By the fornication of one of the parties, committed since the

contract:

By a vow of chastity, preceding the contract:

By some capital enmity intervening betwixt the families and persons of the contracted :

By the omission of performing the promised conditions; as when the dowry agreed upon, is retracted or held off:

By the fame of a Canonical impediment:

By susception of orders, after contract:

By the supervention of a legal kindred, inexpected:

By the harshness and asperity of disposition in either party : And, which may comprise many other particularities, by the falling out and discovery of any such accident or event, as, if it had been sooner known, would have prevented the making of such a

contract.

All these, say they, may bar a marriage after espousals: but yet so, as that the parties may not be their own arbiters, to break off their contracts, at pleasure; but must have recourse to the Judge Ecclesiastical, and submit themselves to the overruling sentence of the Church.

If you balk those, which are proper to the Romish Superstition; yet you shall find many just and allowable causes, which may, after a contract of espousal, interrupt a purposed matrimony: so as, if there were neither rule nor example of any such preceding engagement; yet, surely, it were very fit, for our own security, and our confident and comfortable entrance into that estate which we shall never put off, to observe carefully this previous betrothing of ourselves, ere we knit the knot that can never be loosed.

CASE VII.

Whether there ought to be a prohibition and forbearance of marriages and marriage duties, for some appointed times.

IT is one thing, what is lawful; another thing, what is fit and expedient: as St.
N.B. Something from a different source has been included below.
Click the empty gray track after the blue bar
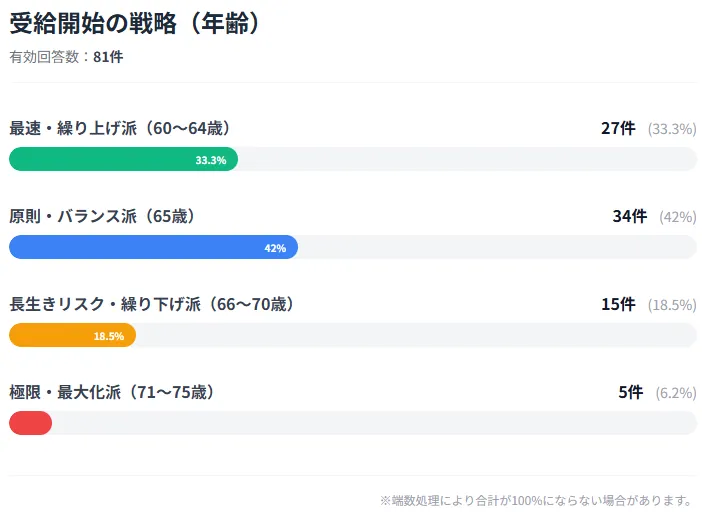 click(x=497, y=248)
Paul hath taught us to distinguish. Marriage, being of God's own institution, and that in the perfection of paradise, there can be no time, wherein it may be unlawful to celebrate it; yet, there may be times, wherein it is unfit.
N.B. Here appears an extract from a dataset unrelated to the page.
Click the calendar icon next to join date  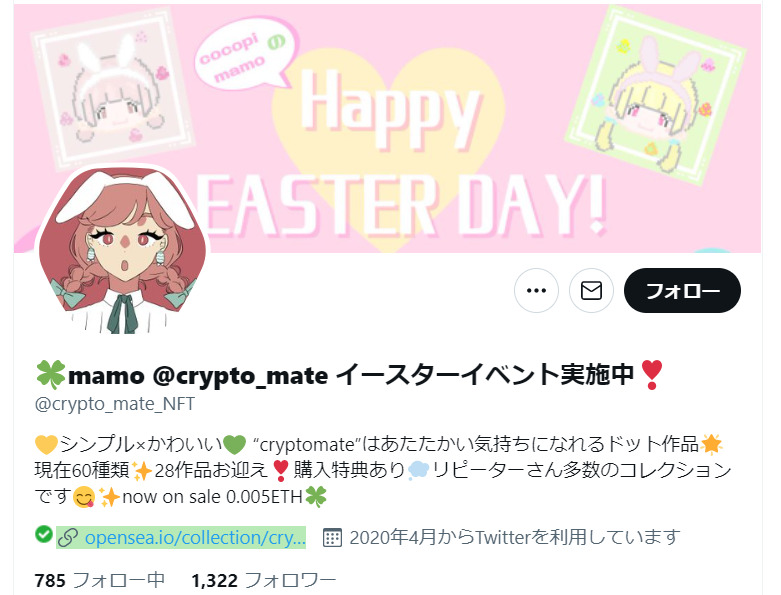click(x=332, y=538)
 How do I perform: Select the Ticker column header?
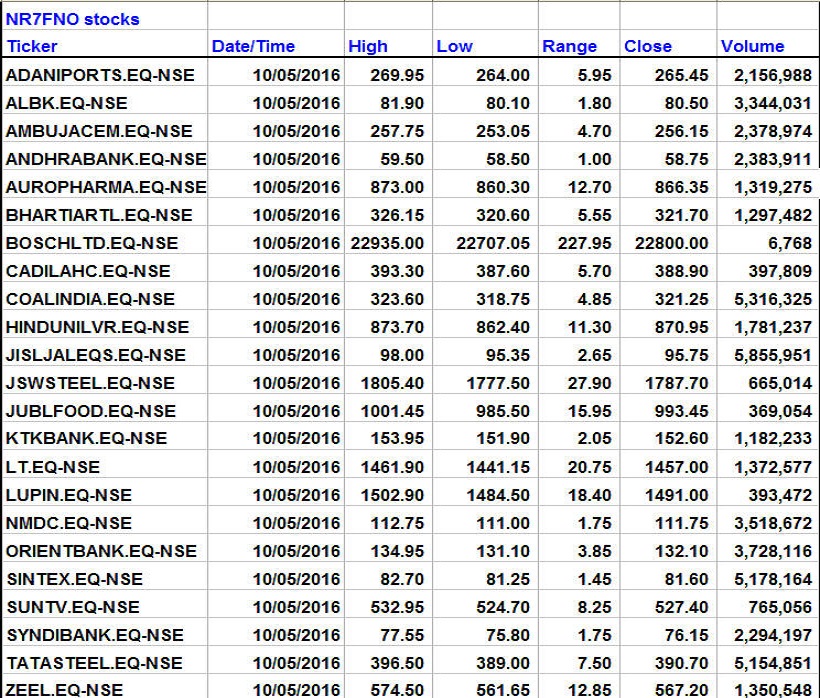click(32, 46)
There is the like reason of times and places: both of them are circumstances alike.

The debt of the marriage-bed not only may, but must be paid by them, whom God hath called to that estate; yet, there are places, wherein it were barbarous and piacular to defray it. Even, besides those places, which are destined to a holy use, the Jews of old held this act done in the field or under a tree, worthy of scourging *.

Doubtless, there are times, so wholly consecrated to devotion, as that therein it would be utterly unseasonable to let our thoughts loose to the most lawful pleasures. Hence, is that charge of the Apostle, Defraud not one the other, except it be with consent for the time, that ye may give yourselves to fasting and prayer; 1 Cor. vii. 5. So then, as Solomon himself can say, There is a time to embrace, and a time to refrain from embracing; Eccl. iii. 5.
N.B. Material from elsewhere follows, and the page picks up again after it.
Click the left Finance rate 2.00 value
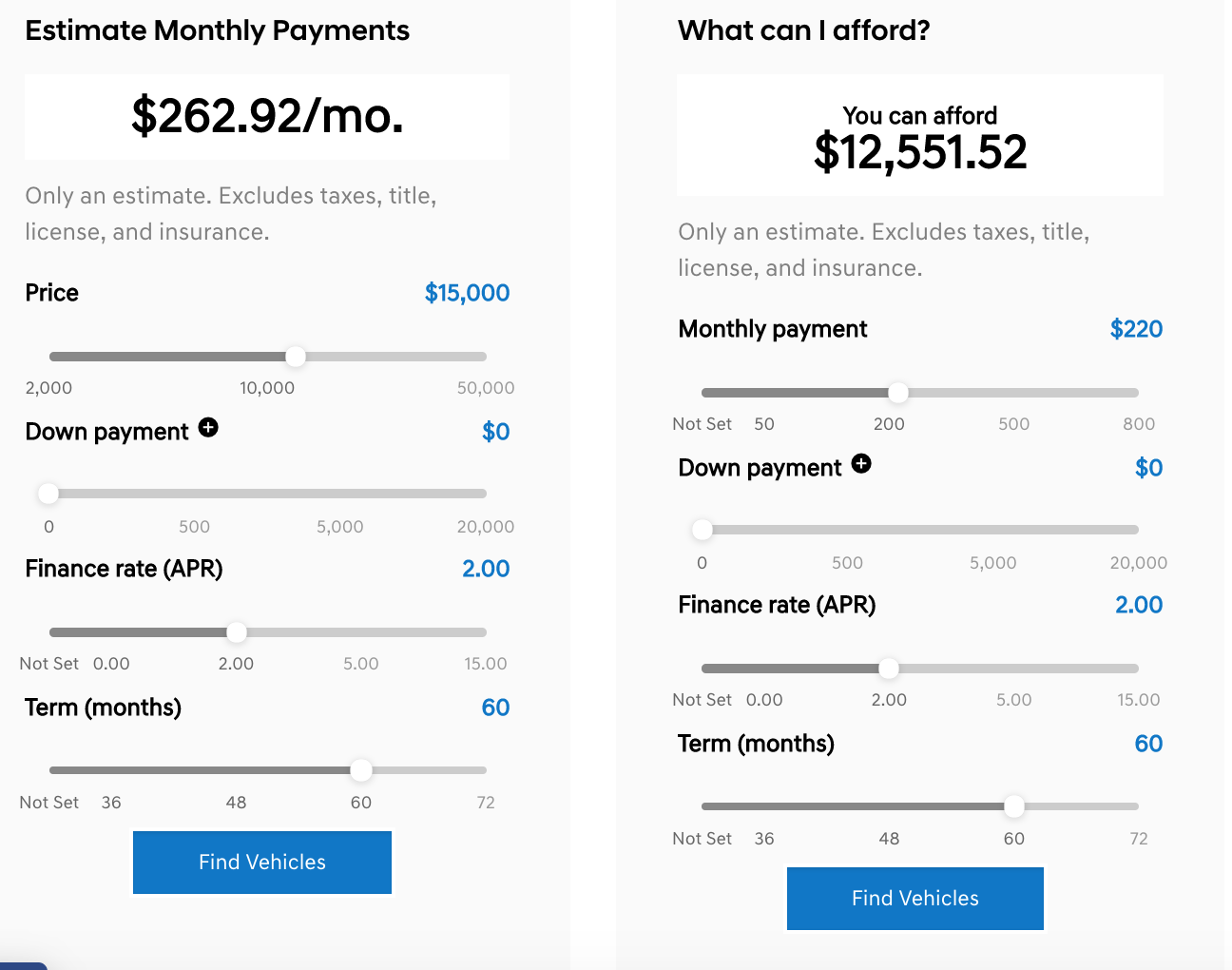The image size is (1232, 970). click(486, 569)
But what the limitation of this time may be, no small question hath been raised in the Church of God. Neither do there want extremities on both sides.

The Church of Rome hath, heretofore, been excessively large in her prohibitions; forbidding the solemnization of marriage, upon pretence of the holiness of the great feasts to be observed, for the whole third part of the year: neither doth the account fall less, if we reckon from the Advent to the Epiphany; from Septuagesima Sunday to the Octaves of Easter; and from three days before the Ascension to the Octaves of Pentecost: all which had wont to be strictly kept; besides the feast of St. John Baptist added by some, and the four Ember Weeks by others: But now, of late, upon second thoughts, their Council of Trent † have found it meet to shorten the restraint, and somewhat to enlarge the liberty of the

* Maimon. Shicard. de Reg.

Concil. Trid. Sess. 21.

seasons for marriage; having exempted the two only solemn feasts of Easter and the Nativity, and abridged some previous weeks of the former. And, for us, how observant the Consistories had wont to be of those inhibitions, for their own gain, every almanack can witness. Some worthy Divines in our Church did not stick to profess their great dislike of our conforming herein to the Church of Rome, to the scandal of the Reformed. Concerning both which I must say, that if either we or they do put any holiness in the time exempted, or any unholiness in the act inhibited, we cannot be excused from superstition. Can any time be more holy, than God's own day? yet, on that day, we do commonly both publish marriages and celebrate them. But, if, as in soleinn fasts, indicted by the Church for some public humiliation, we both do and enjoin to abstain from all conjugal society; so, in a desire the more devoutly to celebrate the memory of God's infinite mercy to mankind in sending a Saviour into the world for our redemption, and of the glorious resurrection of that Son of God for our justification, we shall take off ourselves from all worldly cares or delights, I see not why it should not be both lawful and commendable.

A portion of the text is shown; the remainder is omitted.